Thursday, 24 August 2023

Study confirms initial MRI scan best at diagnosing prostate cancer

 A London University College study has confirmed empirical evidence that

A 10-minute MRI scan could be used to screen men for prostate cancer, according to a new study. 
The scans proved far more accurate at diagnosing cancer than blood tests, which look for high levels of a protein called PSA. MRI picked up some serious cancers that would have been missed by PSA alone.

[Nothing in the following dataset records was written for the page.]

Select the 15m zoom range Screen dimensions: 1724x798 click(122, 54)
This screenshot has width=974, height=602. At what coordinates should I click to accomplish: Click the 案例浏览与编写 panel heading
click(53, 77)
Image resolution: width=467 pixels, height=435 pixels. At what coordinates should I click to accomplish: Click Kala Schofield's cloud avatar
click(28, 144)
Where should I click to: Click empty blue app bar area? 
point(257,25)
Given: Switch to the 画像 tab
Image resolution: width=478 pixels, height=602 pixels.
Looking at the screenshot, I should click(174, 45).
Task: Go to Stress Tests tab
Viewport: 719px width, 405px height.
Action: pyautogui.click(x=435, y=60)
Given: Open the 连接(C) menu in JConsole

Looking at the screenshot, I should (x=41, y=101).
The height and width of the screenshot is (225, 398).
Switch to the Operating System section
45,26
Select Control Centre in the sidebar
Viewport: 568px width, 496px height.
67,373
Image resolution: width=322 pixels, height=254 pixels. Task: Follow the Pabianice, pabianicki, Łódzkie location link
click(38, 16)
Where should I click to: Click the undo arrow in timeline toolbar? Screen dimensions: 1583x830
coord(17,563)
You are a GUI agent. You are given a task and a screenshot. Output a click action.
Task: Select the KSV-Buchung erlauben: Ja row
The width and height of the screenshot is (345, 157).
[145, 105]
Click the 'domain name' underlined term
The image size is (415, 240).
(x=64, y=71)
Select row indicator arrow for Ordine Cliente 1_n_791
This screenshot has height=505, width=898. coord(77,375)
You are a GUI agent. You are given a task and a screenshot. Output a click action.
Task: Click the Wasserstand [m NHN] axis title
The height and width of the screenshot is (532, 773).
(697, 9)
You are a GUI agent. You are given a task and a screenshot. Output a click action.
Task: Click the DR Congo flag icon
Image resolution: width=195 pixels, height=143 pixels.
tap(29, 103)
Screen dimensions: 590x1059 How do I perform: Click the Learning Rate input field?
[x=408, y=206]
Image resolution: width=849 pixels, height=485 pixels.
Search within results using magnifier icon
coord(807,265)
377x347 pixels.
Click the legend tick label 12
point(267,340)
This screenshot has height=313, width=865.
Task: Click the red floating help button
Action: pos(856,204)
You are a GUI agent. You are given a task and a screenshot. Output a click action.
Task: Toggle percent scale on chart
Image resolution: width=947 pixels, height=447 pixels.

As long ago as March 2018, BBC Radio 4's Inside Health programme was reporting that 

just published, the largest ever study of prostate cancer over 10 years. Done in the UK, and published in the Journal of the American Medical Association, it found that doing a single screening test of PSA - confirms what we already know. It is a poor test. It found many abnormalities that wouldn’t go on to do any harm, and missed some lethal disease. And it did not delay deaths. The men in the screened group died from prostate cancer just as often as in the unscreened group.

and that an earlier trial at UCL, the PROMIS study, had shown that the traditional second stage of diagnosis, a biopsy under local anaesthetic

misses over half of all the clinically important cancers. So half the men who were told they were all clear were indeed harbouring clinically significant disease. MRI was about twice as good, it had a sensitivity so its ability to detect clinically significant disease is present in excess of 90%. And so the majority of patients that had clinically significant disease were successfully detected.

So why are health service administrators not rolling out a MRI-based screening programme? It could be that funding is the problem. MRI scanners are expensive and therefore installations are limited. There is also a shortage of trained radiologists. Referrals would therefore have to be rationed and presumably routine scans would be at the back of the queue. Private scans are available at £80 a go, but there is no guarantee that you can be scanned locally. Currently, the Swansea University Hospital is not taking bookings and the nearest alternatives are in Carmarthenshire and the Vale of Glamorgan.